## LA CONSEGNA:
Riprendi la testimonianza sugli anni di lavoro alla Argenterio e portala avanti, partendo subito dopo l'ultima frase riportata.

Testimonianza raccolta in occasione della pubblicazione del libro “Memorie in tuta blu. Gli anni caldi dei metalmeccanici bresciani”, di Costantino Corbari, Edizioni Lavoro, Roma 2005
Abito a
Frontignano di Barbariga. Dopo la quinta elementare ho fatto i tre anni di
avviamento a Bargnano e due di
specializzazione nella meccanica. Sono andato in pensione al 1° gennaio del
2004 con quarantuno anni e mezzo di contributi. Mia moglie lavora ancora.
Ho lavorato per
vent’anni alla Argenterio, che produceva macchine agricole a Corticella. Negli
anni del boom dell’agricoltura siamo arrivati ad essere quasi cento operai.
Quello è stato il mio secondo lavoro, sono entrato a 17 anni.
In precedenza
avevo lavorato per sei mesi a Brescia, ma dovevo alzarmi ad orari impossibili
perché per andare dalla bassa in città gli unici mezzi di trasporto erano le
corriere e dovevo alzarmi alle cinque del mattino per lavorare otto ore e
arrivare a casa alle otto di sera. Così, quando ho trovato quel lavoro vicino a
casa, circa sette chilometri, ci sono andato.
A Corticella ho
lavorato vent’anni, poi sono andati in crisi, un po’ come tutte le aziende del
settore, come la Scalvenzi e la Omas di Pontevico e altri. Dopo che me ne sono
andato, l’azienda ha continuato la produzione ancora per qualche anno, ma era
diventata una situazione precaria, non bella da vivere. A Natale dell’82
l’azienda è entrata in amministrazione controllata, io ero rappresentante
sindacale, c’era la cassa integrazione a rotazione e quando è toccato a me
stare a casa per quindici giorni mi sono dato da fare per trovare un posto e me
ne sono andato.
Fino al ’69 in
Argenterio non c’era sindacato, poi hanno iniziato a formarsi i rappresentanti
sindacali. In occasione del rinnovo del contratto nazionale di quell’anno, non
essendo un’azienda sindacalizzata, quando gli altri scioperavano noi entravamo
a lavorare. Lì vicino, però, c’erano fabbriche sindacalizzate e in occasione
degli scioperi venivano a fare i picchetti davanti ai nostri cancelli e in
questo modo è nato il nostro rapporto con il sindacato. Venivano degli
operatori con alcuni operai per convincerci a non entrare.

## VOCI FORNITE:
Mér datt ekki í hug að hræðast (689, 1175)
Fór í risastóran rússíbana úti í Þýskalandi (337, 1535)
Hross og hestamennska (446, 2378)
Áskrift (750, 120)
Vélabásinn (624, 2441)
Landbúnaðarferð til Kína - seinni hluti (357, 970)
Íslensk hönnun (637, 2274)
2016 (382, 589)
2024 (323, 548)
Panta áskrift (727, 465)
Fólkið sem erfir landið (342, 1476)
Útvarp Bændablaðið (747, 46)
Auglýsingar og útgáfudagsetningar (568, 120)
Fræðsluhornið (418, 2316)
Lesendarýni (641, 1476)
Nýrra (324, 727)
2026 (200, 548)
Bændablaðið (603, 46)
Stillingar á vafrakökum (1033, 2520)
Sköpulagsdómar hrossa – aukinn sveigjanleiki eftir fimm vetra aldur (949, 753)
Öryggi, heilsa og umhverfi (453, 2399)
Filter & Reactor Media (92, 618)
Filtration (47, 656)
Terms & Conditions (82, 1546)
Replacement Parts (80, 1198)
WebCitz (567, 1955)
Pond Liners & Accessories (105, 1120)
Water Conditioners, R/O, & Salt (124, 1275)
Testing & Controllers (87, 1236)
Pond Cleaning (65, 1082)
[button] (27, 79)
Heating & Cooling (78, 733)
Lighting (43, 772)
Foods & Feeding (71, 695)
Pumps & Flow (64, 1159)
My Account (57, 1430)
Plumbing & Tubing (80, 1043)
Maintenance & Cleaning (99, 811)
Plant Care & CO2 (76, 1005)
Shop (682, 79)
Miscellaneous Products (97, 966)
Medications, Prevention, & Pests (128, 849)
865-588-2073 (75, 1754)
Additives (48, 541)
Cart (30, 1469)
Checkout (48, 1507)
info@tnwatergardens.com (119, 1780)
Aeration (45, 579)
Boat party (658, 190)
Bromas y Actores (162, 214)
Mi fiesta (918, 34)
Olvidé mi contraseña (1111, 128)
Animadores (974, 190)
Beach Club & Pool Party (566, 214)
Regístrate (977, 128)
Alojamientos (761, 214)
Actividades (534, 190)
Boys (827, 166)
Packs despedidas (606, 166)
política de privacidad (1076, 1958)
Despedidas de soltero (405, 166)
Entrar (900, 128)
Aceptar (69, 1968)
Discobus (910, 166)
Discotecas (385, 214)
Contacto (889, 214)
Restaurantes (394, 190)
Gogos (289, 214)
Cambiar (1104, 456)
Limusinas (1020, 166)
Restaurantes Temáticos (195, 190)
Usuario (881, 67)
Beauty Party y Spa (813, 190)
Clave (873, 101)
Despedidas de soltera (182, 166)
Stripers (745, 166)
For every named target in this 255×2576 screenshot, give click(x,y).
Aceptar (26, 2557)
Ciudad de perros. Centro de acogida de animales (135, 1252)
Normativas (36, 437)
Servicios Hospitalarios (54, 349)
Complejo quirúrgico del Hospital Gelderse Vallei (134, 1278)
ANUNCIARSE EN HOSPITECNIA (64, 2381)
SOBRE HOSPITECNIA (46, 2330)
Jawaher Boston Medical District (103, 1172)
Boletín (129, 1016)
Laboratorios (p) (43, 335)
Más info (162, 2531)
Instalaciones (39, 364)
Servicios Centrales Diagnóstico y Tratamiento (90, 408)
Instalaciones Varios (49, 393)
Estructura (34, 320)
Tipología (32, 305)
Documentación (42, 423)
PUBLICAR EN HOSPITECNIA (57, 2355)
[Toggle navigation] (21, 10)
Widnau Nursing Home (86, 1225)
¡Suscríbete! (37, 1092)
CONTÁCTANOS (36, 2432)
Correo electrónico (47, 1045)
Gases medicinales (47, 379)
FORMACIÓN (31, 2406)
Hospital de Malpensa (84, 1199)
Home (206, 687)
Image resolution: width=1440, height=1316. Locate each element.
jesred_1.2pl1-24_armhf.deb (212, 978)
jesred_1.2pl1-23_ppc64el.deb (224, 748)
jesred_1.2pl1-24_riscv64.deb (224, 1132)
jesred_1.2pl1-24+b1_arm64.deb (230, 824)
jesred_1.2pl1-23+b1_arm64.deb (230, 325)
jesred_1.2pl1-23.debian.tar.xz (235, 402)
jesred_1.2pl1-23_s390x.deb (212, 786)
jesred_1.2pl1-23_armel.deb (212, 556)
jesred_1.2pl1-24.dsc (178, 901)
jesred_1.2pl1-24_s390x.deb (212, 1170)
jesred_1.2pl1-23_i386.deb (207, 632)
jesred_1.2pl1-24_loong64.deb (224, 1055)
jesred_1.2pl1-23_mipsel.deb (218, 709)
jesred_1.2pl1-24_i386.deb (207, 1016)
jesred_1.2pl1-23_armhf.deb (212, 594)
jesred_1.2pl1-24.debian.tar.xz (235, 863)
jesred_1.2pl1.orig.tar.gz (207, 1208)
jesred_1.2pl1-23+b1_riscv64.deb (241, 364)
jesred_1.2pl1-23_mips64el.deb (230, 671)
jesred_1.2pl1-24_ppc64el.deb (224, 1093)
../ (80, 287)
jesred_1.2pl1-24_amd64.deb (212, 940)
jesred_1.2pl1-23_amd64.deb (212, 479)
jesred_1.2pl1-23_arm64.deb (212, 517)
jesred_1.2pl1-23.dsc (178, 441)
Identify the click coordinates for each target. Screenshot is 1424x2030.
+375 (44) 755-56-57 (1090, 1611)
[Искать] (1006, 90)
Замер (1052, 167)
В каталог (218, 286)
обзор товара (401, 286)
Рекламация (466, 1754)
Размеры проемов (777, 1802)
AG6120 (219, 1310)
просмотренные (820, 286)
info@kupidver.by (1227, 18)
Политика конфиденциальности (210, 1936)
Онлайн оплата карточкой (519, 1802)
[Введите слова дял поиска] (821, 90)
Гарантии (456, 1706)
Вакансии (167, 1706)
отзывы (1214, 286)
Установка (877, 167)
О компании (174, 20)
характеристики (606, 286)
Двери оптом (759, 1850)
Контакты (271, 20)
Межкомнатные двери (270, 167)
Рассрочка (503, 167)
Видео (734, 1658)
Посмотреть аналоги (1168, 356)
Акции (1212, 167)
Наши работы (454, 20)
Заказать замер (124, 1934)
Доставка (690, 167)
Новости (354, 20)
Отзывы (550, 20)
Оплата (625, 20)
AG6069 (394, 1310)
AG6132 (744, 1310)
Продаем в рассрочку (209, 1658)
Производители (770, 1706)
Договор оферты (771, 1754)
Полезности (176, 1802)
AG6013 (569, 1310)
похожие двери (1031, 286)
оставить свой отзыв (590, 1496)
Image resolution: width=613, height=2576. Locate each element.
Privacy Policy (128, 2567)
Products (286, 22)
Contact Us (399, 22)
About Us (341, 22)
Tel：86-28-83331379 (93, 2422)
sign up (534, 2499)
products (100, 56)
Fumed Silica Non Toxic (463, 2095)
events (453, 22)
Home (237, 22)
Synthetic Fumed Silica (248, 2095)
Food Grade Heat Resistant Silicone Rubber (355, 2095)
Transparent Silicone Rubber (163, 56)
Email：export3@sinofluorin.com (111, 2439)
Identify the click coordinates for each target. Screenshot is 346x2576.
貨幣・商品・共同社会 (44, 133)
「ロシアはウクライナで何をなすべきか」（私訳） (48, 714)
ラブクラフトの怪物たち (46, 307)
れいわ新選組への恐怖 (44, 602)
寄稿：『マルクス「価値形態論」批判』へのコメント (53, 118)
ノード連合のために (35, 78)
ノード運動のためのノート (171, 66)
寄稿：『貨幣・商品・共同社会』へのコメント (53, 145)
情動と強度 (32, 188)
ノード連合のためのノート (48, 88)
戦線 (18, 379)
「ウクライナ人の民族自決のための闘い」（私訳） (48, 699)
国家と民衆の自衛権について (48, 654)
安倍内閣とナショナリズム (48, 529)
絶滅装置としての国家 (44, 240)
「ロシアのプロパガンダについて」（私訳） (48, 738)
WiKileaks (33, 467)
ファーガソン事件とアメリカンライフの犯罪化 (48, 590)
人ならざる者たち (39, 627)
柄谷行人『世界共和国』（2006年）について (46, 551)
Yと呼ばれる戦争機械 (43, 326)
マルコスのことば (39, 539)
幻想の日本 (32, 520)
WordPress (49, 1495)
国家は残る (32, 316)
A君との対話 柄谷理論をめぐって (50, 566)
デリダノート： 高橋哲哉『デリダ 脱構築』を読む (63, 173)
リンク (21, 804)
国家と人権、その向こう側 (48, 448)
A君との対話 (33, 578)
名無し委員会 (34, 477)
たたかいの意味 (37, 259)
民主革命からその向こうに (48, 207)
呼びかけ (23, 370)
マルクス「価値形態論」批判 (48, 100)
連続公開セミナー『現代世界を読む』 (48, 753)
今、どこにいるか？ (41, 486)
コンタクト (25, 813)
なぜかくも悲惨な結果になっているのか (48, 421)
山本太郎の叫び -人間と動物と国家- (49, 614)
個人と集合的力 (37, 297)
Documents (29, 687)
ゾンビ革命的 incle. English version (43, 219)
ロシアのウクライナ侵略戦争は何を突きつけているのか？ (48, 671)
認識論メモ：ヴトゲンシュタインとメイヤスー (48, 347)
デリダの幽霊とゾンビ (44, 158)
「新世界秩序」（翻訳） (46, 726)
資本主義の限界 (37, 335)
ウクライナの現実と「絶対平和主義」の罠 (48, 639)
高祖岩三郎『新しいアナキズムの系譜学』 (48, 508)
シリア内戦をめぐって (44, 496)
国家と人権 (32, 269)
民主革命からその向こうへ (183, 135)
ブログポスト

## RISPOSTA ALL'ESERCIZIO:
Io sono stato in
Azione cattolica, in quell’ambito ho acquisito l’idea dell’impegno sociale, mi
piaceva partecipare, discutere, capire perché si facevano alcune scelte
piuttosto che altre e quasi naturalmente mi sono ritrovato a fare il delegato.
Negli anni della mia formazione lo scontro ideologico era molto forte. Chi
andava in chiesa si sentiva dire che i
comunisti “mangiavano i bambini”.
Il clima in
azienda, nei primi anni di sindacato, era pesante. I proprietari erano contrari
perché non essendoci mai stato il sindacato avevano paura che la sua presenza
portasse delle tensioni, degli squilibri, non potessero più fare quello che
volevano. Poi, pian piano, con il trascorrere del tempo anche loro hanno capito
che c’era nulla di così drammatico nella presenza sindacale.
Nel ’64, ero lì
sa poco, c’era stata una piccola crisi e avevano lasciato a casa sei o sette
lavoratori, e lo stesso nel ’68, e tutto era avvenuto senza alcuna discussione
o contrasto, di cassa integrazione nemmeno a parlarne. Poi ci siamo organizzati
e le cose sono cambiate. A me piaceva partecipare, andavo a tutte le riunioni di zona, si
discuteva e ci si confrontava. Spesso e volentieri non ero d’accordo, ma molte
volte condividevo le proposte.
Nella fase della
Flm si stava insieme, si pensava che i problemi fossero uguali per tutti e
tutti dovevano contribuire alla loro soluzione, però purtroppo le soluzioni
possibili sono differenti, con percorsi diversi.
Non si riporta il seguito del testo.